Requirement: Extract the lines of the listing below, copying them exactly, from the line containing "Screen dimensions: 1200x649" down to the line containing "Switch to the Short", both included. Give only these lines.

# Start of Records to use

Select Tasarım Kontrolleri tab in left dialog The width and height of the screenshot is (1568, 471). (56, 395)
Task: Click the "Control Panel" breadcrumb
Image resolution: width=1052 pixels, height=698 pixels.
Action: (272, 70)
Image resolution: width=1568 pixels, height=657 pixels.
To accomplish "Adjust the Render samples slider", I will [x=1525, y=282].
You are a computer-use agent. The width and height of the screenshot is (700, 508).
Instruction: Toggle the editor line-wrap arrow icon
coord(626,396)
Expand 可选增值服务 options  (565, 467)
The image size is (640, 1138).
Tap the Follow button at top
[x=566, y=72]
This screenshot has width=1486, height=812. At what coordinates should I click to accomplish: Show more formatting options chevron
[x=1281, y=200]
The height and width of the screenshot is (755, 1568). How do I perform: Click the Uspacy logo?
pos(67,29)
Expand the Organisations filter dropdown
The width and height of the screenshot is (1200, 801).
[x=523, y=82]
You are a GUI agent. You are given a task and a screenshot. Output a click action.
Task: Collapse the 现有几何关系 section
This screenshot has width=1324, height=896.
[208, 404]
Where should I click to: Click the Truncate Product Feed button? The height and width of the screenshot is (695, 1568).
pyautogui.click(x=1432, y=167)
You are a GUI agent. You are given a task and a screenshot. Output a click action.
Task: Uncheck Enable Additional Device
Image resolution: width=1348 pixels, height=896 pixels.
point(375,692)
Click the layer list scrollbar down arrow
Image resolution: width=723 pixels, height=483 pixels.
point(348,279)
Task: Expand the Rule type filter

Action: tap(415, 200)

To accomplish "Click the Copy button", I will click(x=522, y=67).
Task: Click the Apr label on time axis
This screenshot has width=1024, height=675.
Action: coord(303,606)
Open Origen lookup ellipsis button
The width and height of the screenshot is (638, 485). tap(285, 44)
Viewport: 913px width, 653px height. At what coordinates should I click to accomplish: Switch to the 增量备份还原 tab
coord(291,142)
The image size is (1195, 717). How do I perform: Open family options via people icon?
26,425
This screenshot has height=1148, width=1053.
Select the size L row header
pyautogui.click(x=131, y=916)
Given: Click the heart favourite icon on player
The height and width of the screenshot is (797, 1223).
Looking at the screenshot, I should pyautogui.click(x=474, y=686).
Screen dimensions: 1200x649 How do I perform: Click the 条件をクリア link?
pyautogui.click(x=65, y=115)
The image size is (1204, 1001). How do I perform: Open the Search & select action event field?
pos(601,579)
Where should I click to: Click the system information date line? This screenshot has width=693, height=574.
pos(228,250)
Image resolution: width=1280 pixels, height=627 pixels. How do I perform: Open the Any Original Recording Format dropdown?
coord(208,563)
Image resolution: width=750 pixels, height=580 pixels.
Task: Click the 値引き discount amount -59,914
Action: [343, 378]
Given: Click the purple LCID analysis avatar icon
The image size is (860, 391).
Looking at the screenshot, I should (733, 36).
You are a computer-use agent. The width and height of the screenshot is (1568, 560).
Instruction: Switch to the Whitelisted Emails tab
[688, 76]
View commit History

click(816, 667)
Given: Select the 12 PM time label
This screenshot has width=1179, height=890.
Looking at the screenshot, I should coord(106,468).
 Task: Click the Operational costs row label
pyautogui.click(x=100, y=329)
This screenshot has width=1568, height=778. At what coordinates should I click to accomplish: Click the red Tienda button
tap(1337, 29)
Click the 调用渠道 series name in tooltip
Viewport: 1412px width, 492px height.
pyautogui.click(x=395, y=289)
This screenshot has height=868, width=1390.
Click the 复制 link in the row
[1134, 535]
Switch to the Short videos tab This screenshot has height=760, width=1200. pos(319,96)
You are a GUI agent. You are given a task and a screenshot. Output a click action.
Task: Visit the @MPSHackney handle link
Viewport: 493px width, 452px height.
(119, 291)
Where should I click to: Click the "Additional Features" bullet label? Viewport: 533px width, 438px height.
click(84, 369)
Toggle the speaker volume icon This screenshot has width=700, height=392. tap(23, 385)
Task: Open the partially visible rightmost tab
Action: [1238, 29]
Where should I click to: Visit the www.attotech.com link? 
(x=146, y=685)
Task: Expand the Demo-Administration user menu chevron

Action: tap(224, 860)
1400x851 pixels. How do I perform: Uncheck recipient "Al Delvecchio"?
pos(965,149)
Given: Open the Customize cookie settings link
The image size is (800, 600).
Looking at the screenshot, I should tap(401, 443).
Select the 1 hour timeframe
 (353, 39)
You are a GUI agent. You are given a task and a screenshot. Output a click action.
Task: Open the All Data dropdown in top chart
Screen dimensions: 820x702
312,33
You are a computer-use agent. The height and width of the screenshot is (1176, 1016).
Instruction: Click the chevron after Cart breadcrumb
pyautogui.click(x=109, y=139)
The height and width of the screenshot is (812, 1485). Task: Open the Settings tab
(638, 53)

# End of Records to use

Output:
Screen dimensions: 1200x649 How do I perform: Click the 条件をクリア link?
pyautogui.click(x=65, y=115)
The image size is (1204, 1001). How do I perform: Open the Search & select action event field?
pos(601,579)
Where should I click to: Click the system information date line? This screenshot has width=693, height=574.
pos(228,250)
Image resolution: width=1280 pixels, height=627 pixels. How do I perform: Open the Any Original Recording Format dropdown?
coord(208,563)
Image resolution: width=750 pixels, height=580 pixels.
Task: Click the 値引き discount amount -59,914
Action: [343, 378]
Given: Click the purple LCID analysis avatar icon
The image size is (860, 391).
Looking at the screenshot, I should (733, 36).
You are a computer-use agent. The width and height of the screenshot is (1568, 560).
Instruction: Switch to the Whitelisted Emails tab
[688, 76]
View commit History

click(816, 667)
Given: Select the 12 PM time label
This screenshot has width=1179, height=890.
Looking at the screenshot, I should coord(106,468).
 Task: Click the Operational costs row label
pyautogui.click(x=100, y=329)
This screenshot has width=1568, height=778. At what coordinates should I click to accomplish: Click the red Tienda button
tap(1337, 29)
Click the 调用渠道 series name in tooltip
Viewport: 1412px width, 492px height.
pyautogui.click(x=395, y=289)
This screenshot has height=868, width=1390.
Click the 复制 link in the row
[1134, 535]
Switch to the Short videos tab This screenshot has height=760, width=1200. pos(319,96)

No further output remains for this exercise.